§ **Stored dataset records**
⁂

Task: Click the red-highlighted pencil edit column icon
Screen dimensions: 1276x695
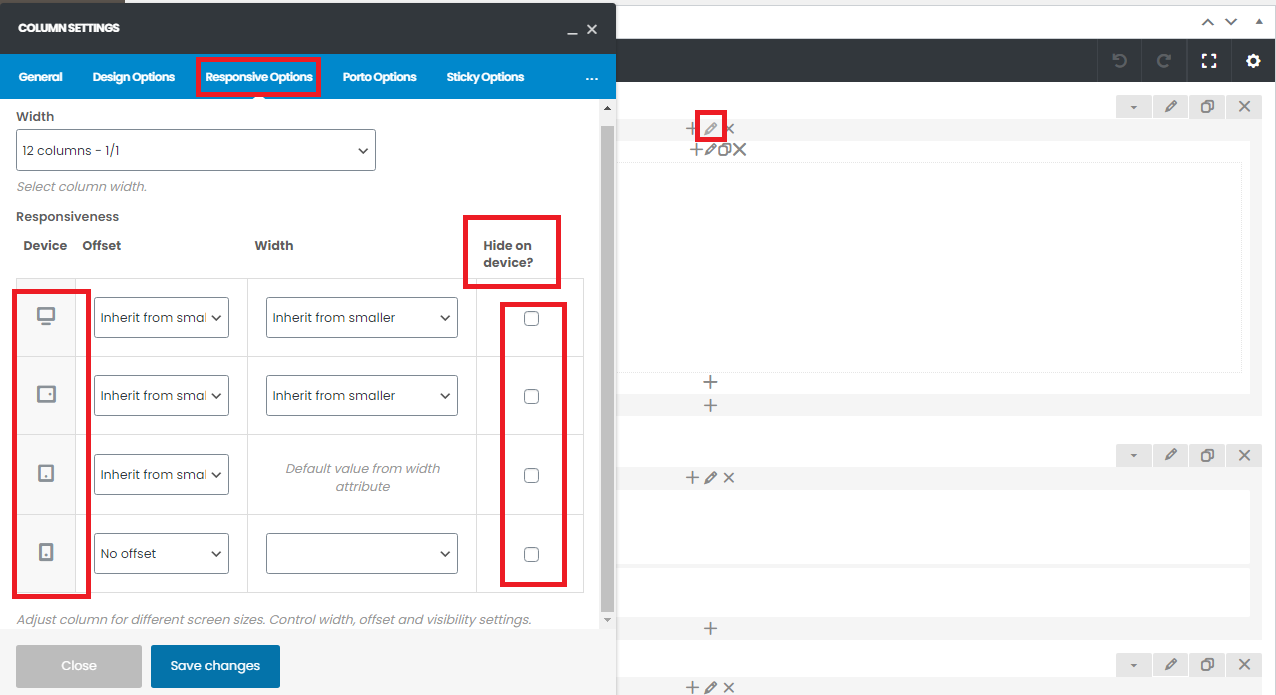Action: click(710, 128)
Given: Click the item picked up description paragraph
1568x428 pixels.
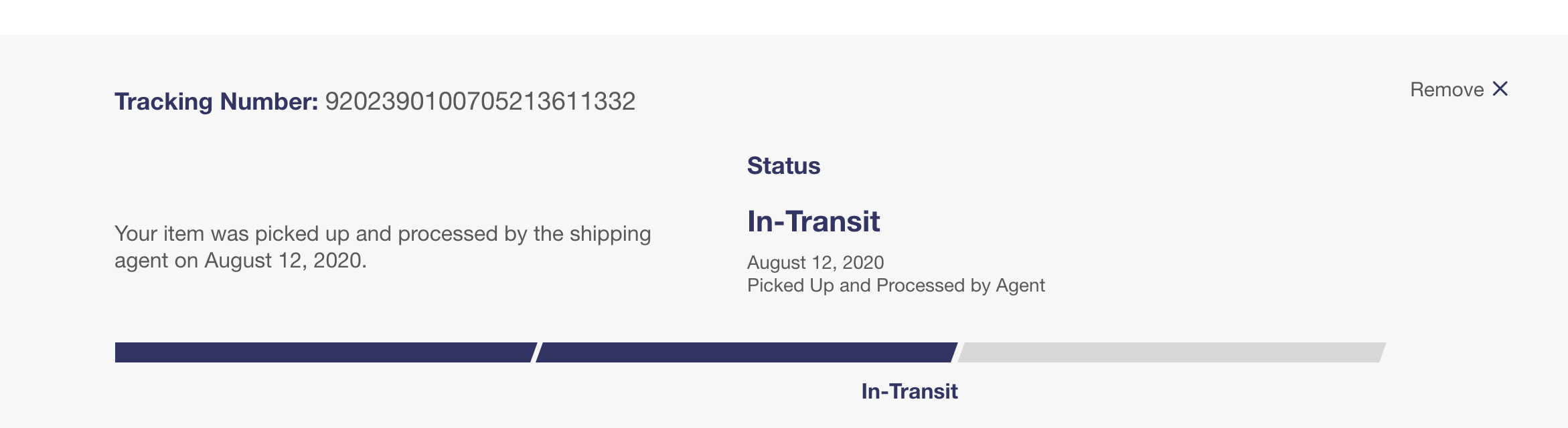Looking at the screenshot, I should (382, 247).
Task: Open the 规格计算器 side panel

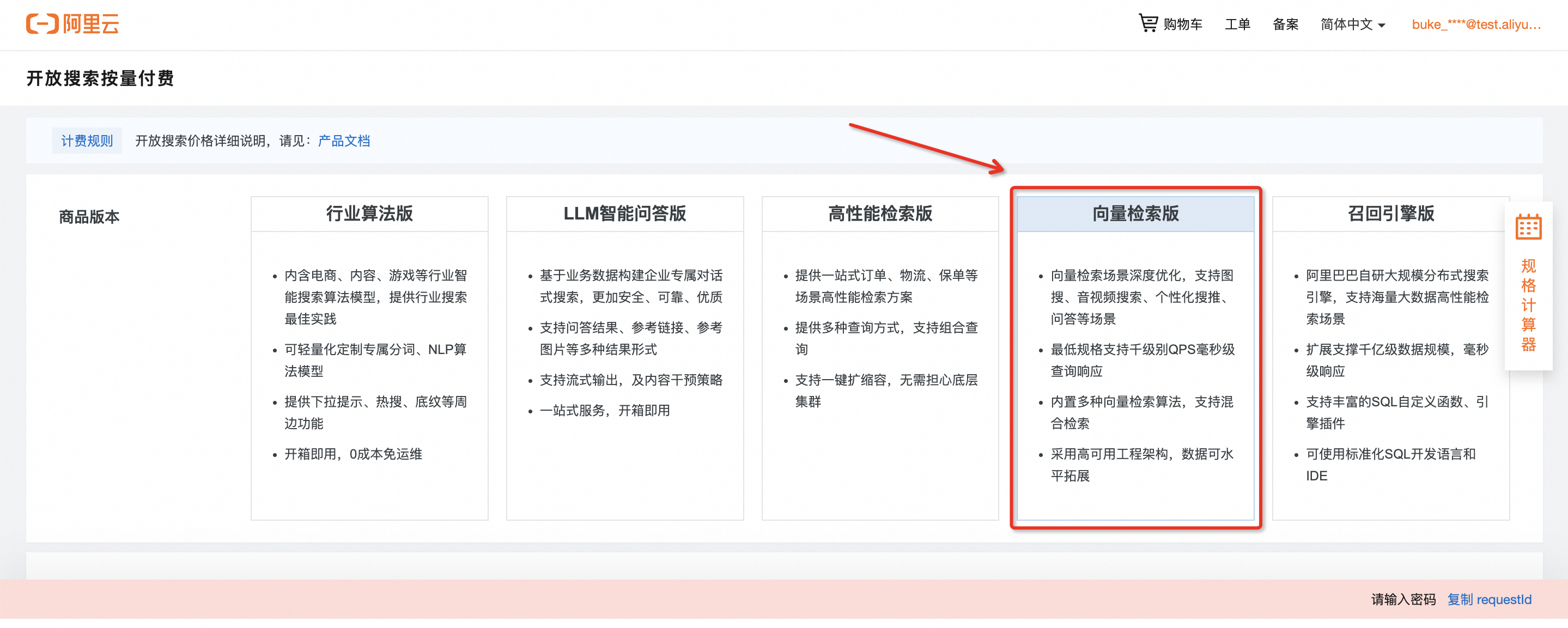Action: point(1528,305)
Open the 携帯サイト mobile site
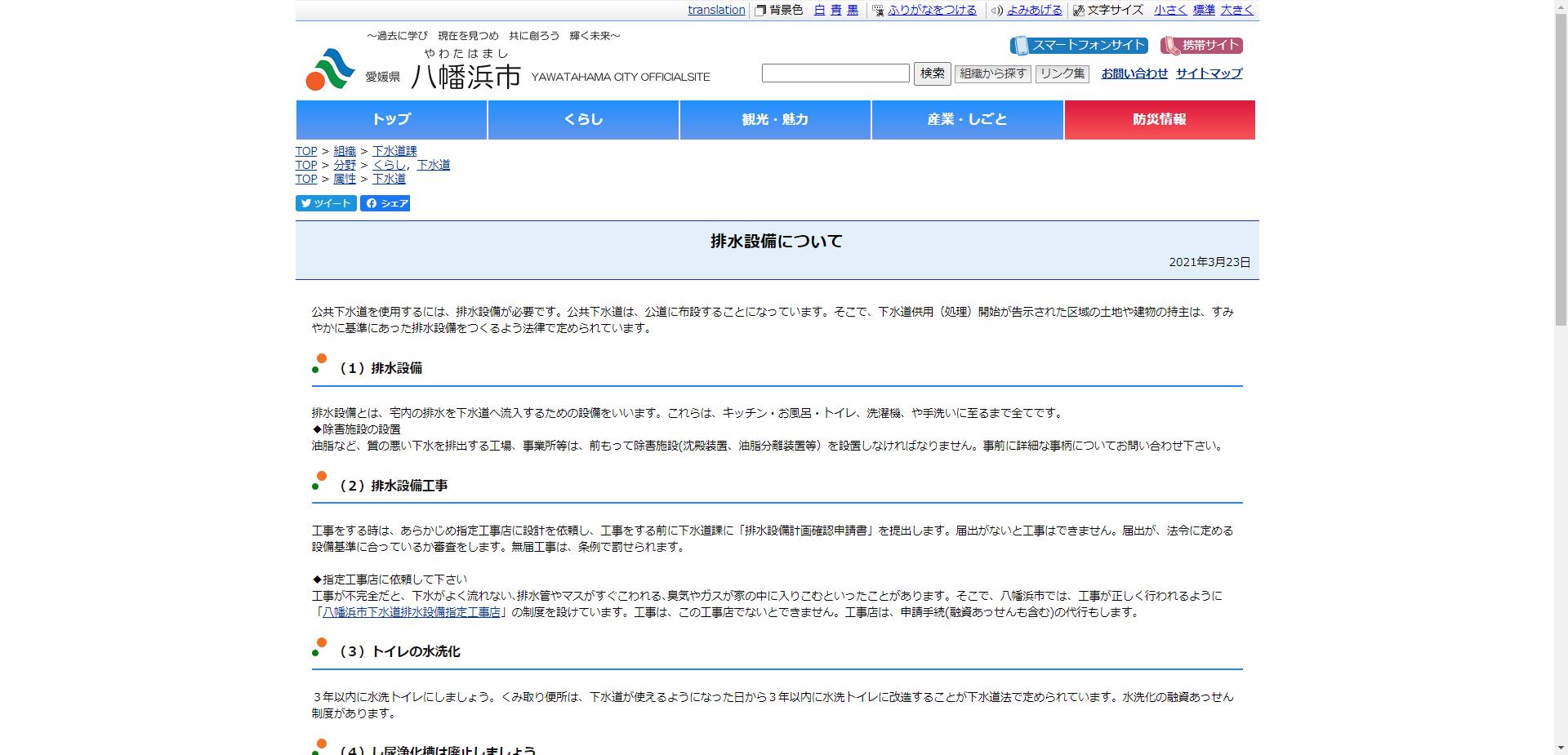Screen dimensions: 1568x755 (x=1200, y=45)

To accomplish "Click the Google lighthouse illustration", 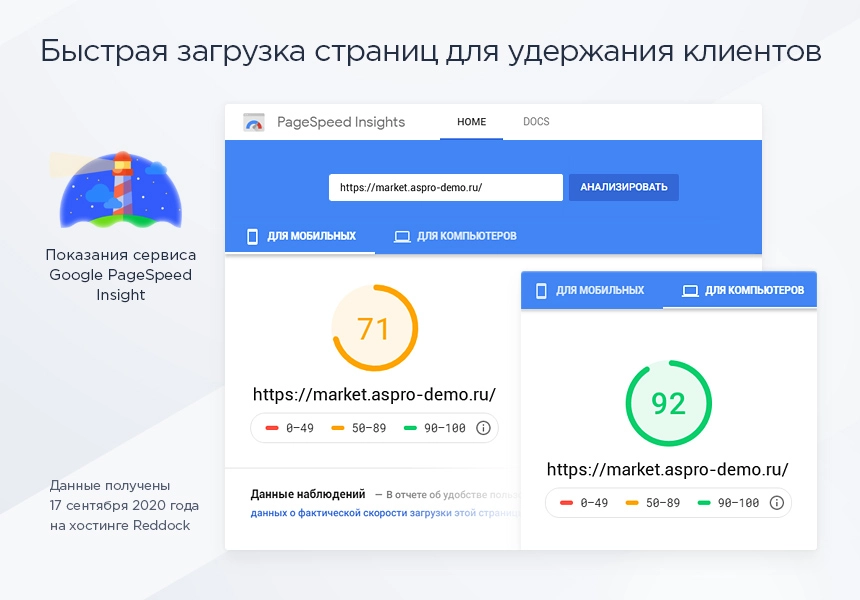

⁂

§ **AIM**
Copy out every line of the records word for word, leaving out the pictures.

§ **COMPLETE OUTPUT**
Task: Click the red-highlighted pencil edit column icon
Screen dimensions: 1276x695
Action: click(710, 128)
Given: Click the item picked up description paragraph
1568x428 pixels.
Looking at the screenshot, I should (382, 247).
Task: Open the 规格计算器 side panel

Action: point(1528,305)
Open the 携帯サイト mobile site
Screen dimensions: 1568x755 (x=1200, y=45)

To accomplish "Click the Google lighthouse illustration", 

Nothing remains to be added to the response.